「美味い物」を食うと、それが和食であろうが洋食であろうが、「御飯が欲しい」と言う日本人が多い。
この場合「美味い物」とは副食惣菜、すなわち日本人風に言えば「おかず」である。
一般家庭での日本人の食事風景は、主食である御飯と何某かの「おかず」+汁物が並び、それを向後に口にするのであろう。町の食堂で定食を頼むと、お盆にどんぶりに盛った御飯と一汁三菜程度が並べて出されるが、あんな感じで主食とおかずを食する事が多いのであろう。最近の日本家庭ではテーブルやちゃぶ台で食事する家庭が多いだろうが、それ以前に(饍、ぜん)を用いていた頃の名残りなのだろうか...と考えても、会席料理でのコース料理では未だに膳を用いる景色が多い。

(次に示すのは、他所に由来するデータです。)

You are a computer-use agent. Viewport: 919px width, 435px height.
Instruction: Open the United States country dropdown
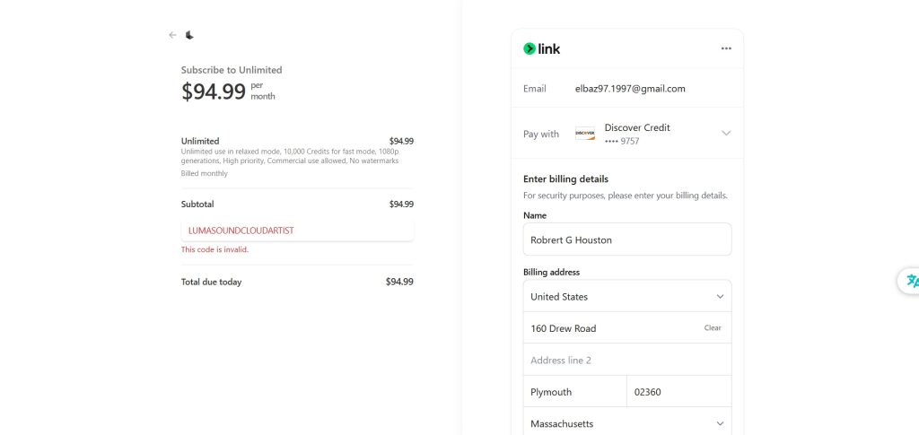[627, 297]
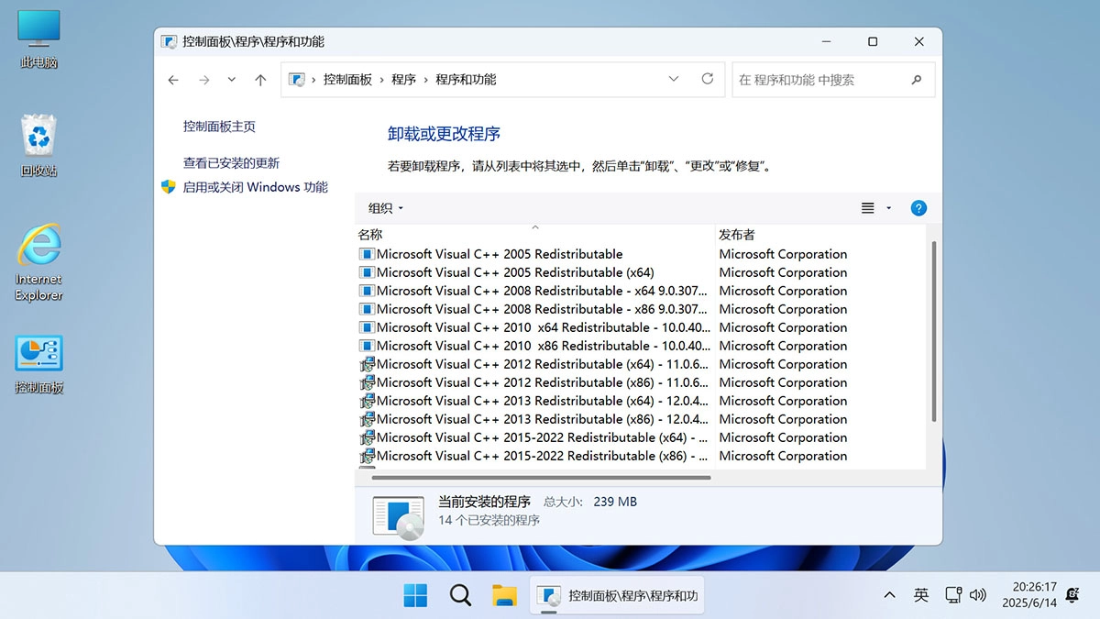Image resolution: width=1100 pixels, height=619 pixels.
Task: Click the shield icon beside 启用或关闭 Windows 功能
Action: click(x=169, y=186)
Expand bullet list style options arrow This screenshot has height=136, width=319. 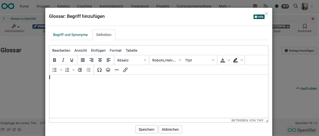[x=61, y=70]
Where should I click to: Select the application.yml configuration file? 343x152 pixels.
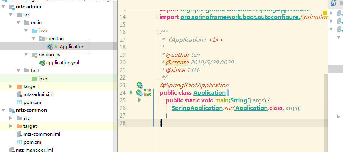click(62, 63)
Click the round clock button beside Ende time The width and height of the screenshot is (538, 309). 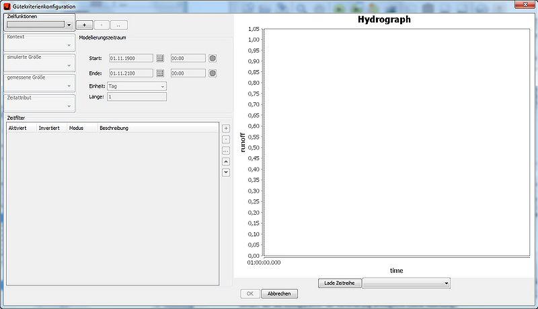[x=213, y=73]
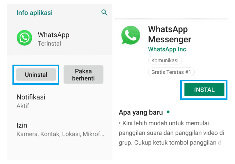235x164 pixels.
Task: Tap Paksa berhenti to force stop
Action: click(84, 74)
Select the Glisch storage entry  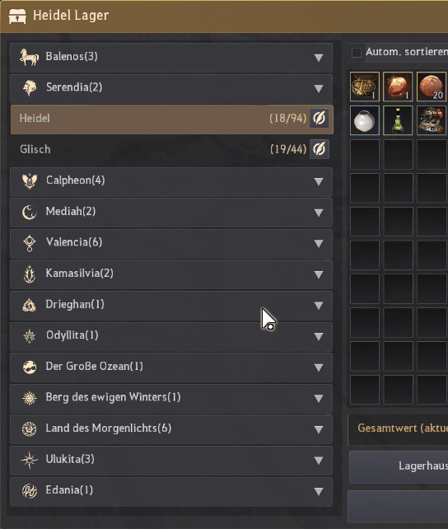pos(171,149)
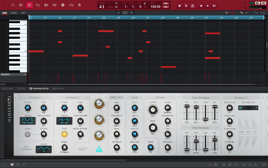The height and width of the screenshot is (168, 268).
Task: Click the Home icon in the top toolbar
Action: click(13, 5)
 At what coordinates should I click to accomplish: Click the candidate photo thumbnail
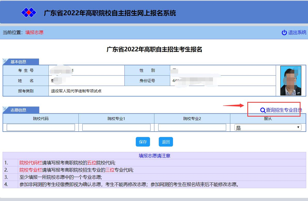291,81
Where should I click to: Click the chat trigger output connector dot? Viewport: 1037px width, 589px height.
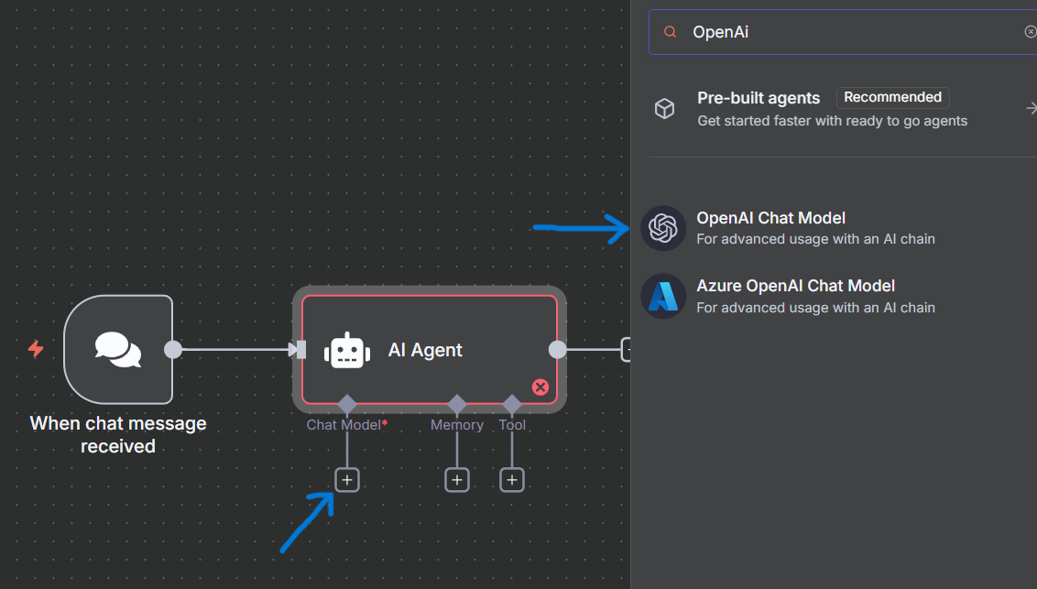[172, 350]
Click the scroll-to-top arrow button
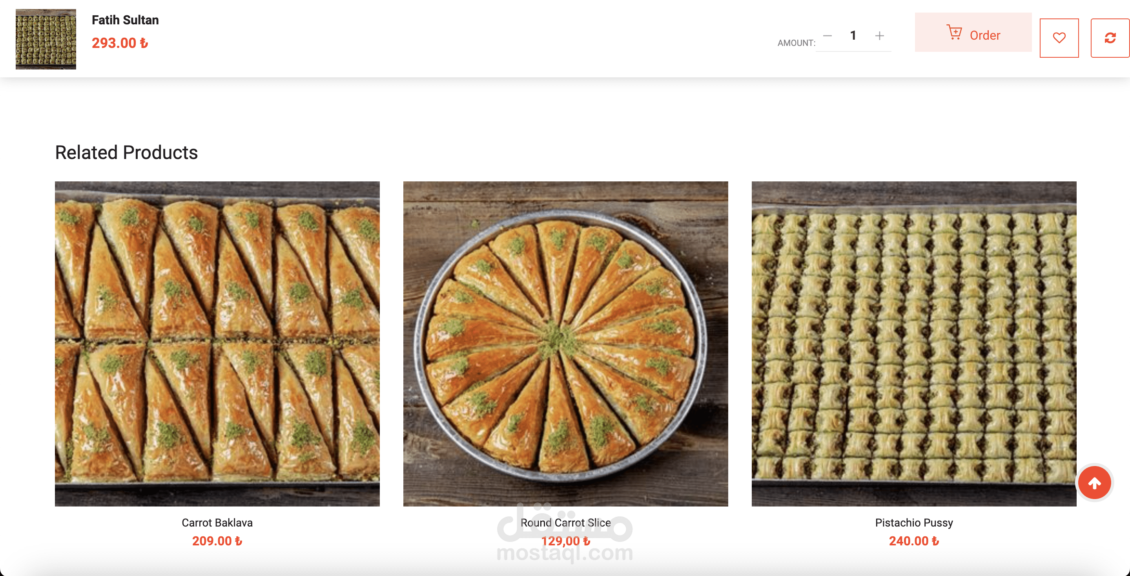This screenshot has height=576, width=1130. 1094,483
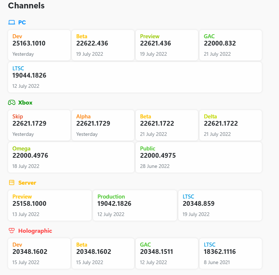
Task: Click the PC laptop icon
Action: coord(12,23)
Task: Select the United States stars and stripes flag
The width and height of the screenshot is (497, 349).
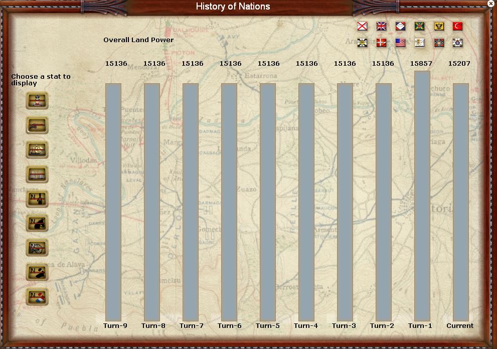Action: click(400, 43)
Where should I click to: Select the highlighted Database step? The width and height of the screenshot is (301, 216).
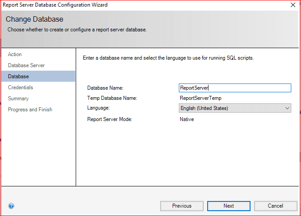click(18, 76)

西洋人との付き合いは少なくテレビで見る程度の知識しかないが、色々な副食やスープを食べた後で主食を食べているようだ。パンが主食なのか(?)は知らない。
日本人の主食と副食を交互に食べる習慣があったからこそ、丼(どんぶり)に何でも盛り上げて掻っ込むという食い方をすると見るべきか、丼は御茶漬けの派生と見るべきかは悩ましいテーマである。
肉を主食とする西洋文化圏を元に考えれば、刺身という物は位置付けとしては主食の座に着けると思うが、日本人にとってはあれも「おかず」であろう。何せ、ステーキを「おかず」にして御飯を食べるのだから。

我が家の場合を自己診断すると、俺の食べ方は日本人的な食べ方であると思っている。すなわち、テーブルに並んだ「料理」を品定めし、酒の「つまみ」にする物と飯の「おかず」にする物を決め、「つまみ」は「つまみ」として酒の充てにする。酒を飲みながら「おかず」に箸を出す事はしない。
女将の場合そんな区別はしない。極論すれば、酒の充てに料理(副菜)を全部食べてしまい、いざ主食を食べるとなれば御飯しか無いという場面もある。そんな場面になると結果的には、改めて「おかず」の何かを作るか、振り掛けの類で胡麻化して食べている。

何が主食か副食かわからないし、どのような順番で食べようとも勝手だろうと思うのだが、会席料理や西洋料理でのコース料理とは煩わしい。とは言うものの、西洋料理でもアラカルトという日本で言う一品料理があるから...古今東西、色々な食べ方が有るのかも知れないな~

日本では「バイキング」と呼ぶ食べ放題は、日本初の食べ放題レストランの店名が「バイキング」であったことに由来するとのことだ。日本の温泉ホテルで夕食や朝食を「バイキング方式」と称するが、むしろ「ライスターフェル」(オランダ式のご飯と何十種類のインドネシア料理のおかずを皿に盛ってテーブルに並べたもの)の方がイメージが合うのかもしれない。京都の「おばんざい」や、浅草の「おかず横丁」の景色が類似するかな。